[Collected data]:
____

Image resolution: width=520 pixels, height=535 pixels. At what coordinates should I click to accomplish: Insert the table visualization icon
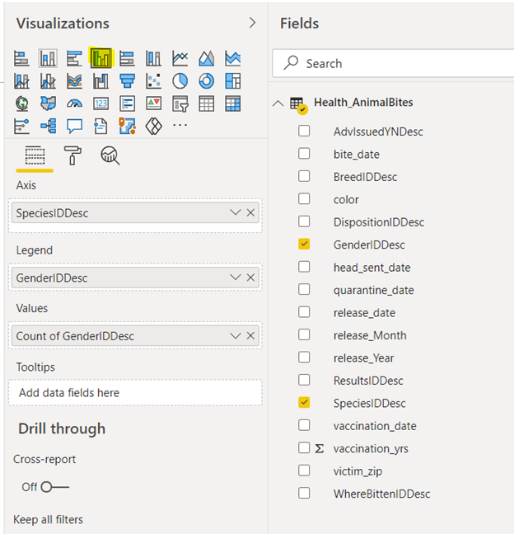tap(206, 104)
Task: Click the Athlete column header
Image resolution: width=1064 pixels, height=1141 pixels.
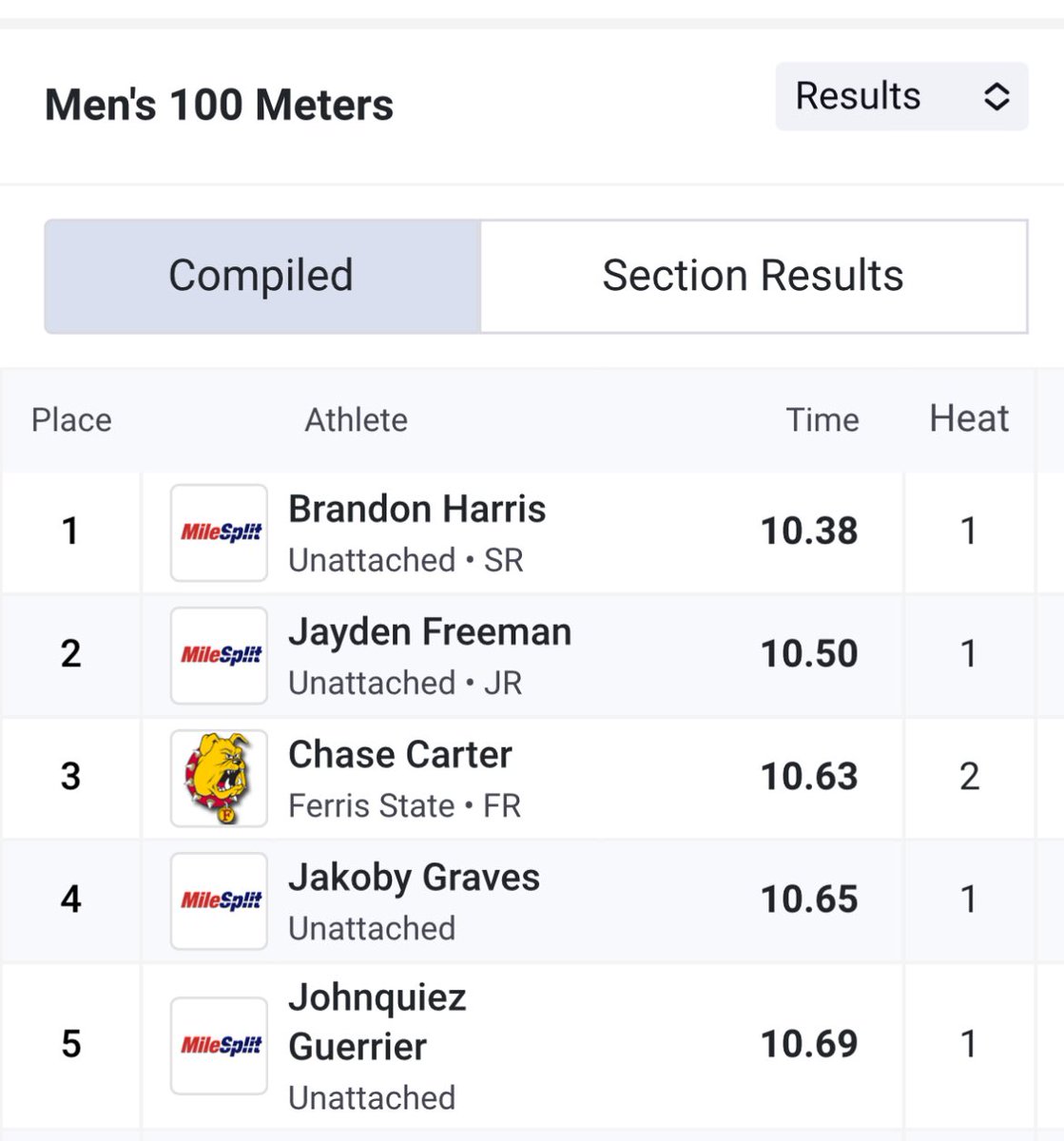Action: point(356,419)
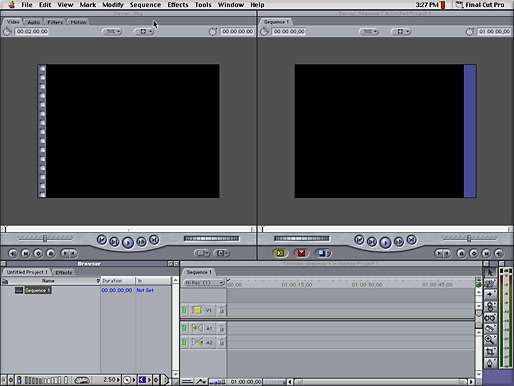The width and height of the screenshot is (514, 386).
Task: Select the Selection arrow tool in tool palette
Action: (x=490, y=272)
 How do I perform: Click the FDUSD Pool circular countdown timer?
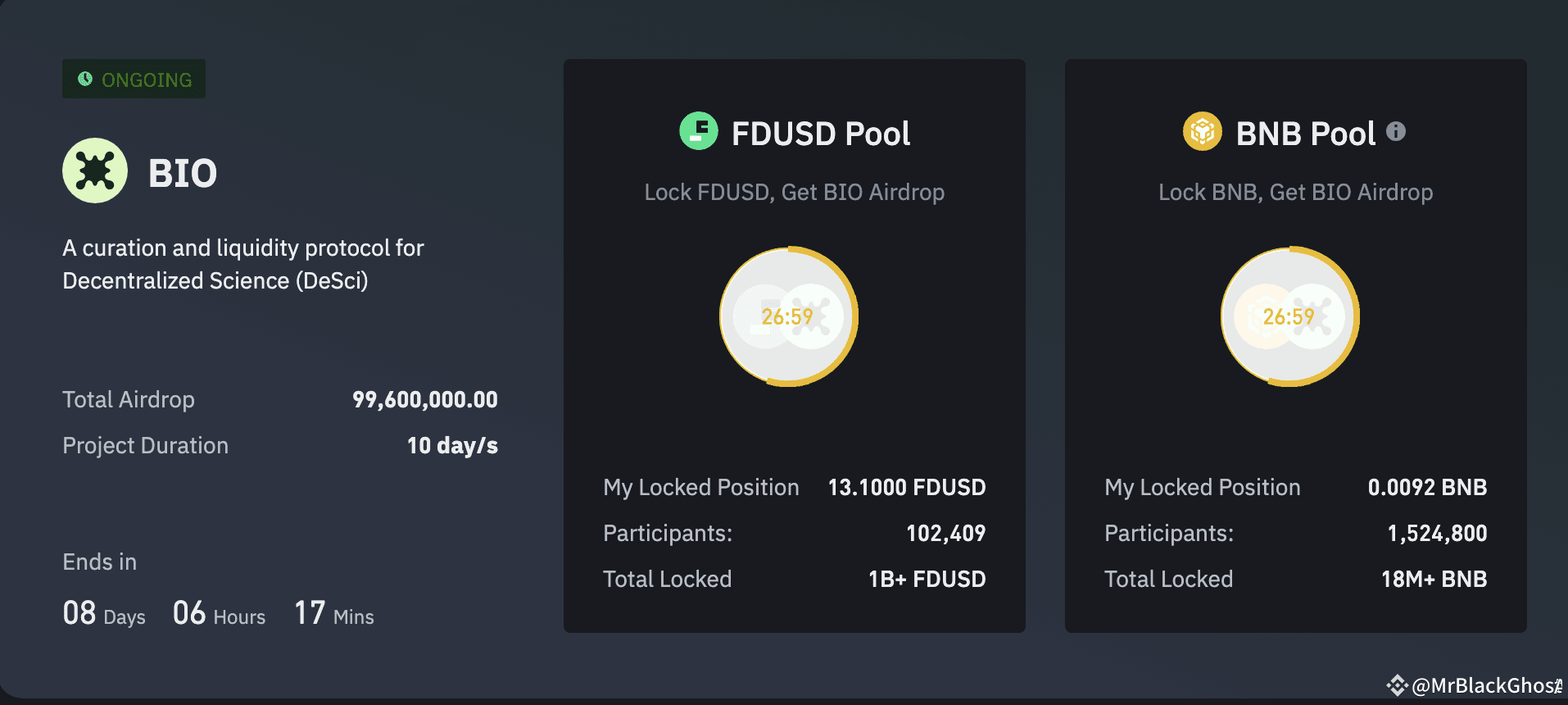coord(788,316)
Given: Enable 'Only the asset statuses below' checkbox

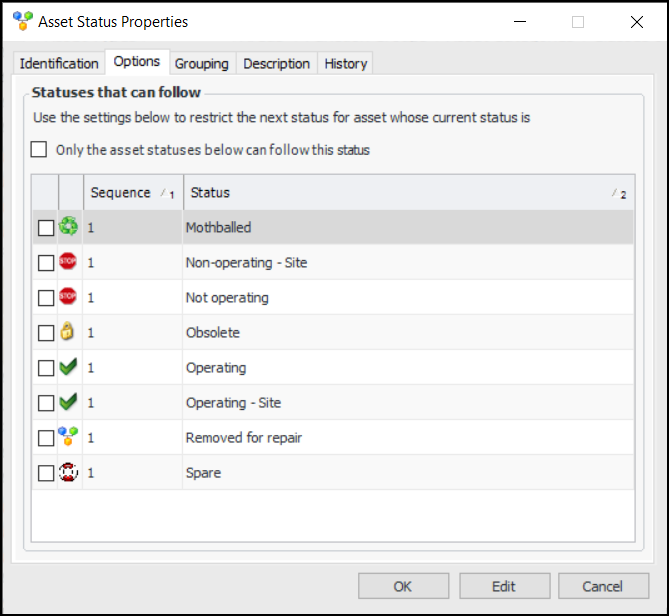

____

[WORK TO BE COMPLETED]:
Please copy out the entries above exactly as they appear, but skip their images.

[YOUR SOLUTION]:
Image resolution: width=520 pixels, height=535 pixels. At what coordinates should I click to accomplish: Insert the table visualization icon
tap(206, 104)
Task: Click the Athlete column header
Image resolution: width=1064 pixels, height=1141 pixels.
Action: point(356,419)
The width and height of the screenshot is (514, 386).
Task: Select the Selection arrow tool in tool palette
Action: (x=490, y=272)
 How do I perform: Click the FDUSD Pool circular countdown timer?
coord(788,316)
Given: Enable 'Only the asset statuses below' checkbox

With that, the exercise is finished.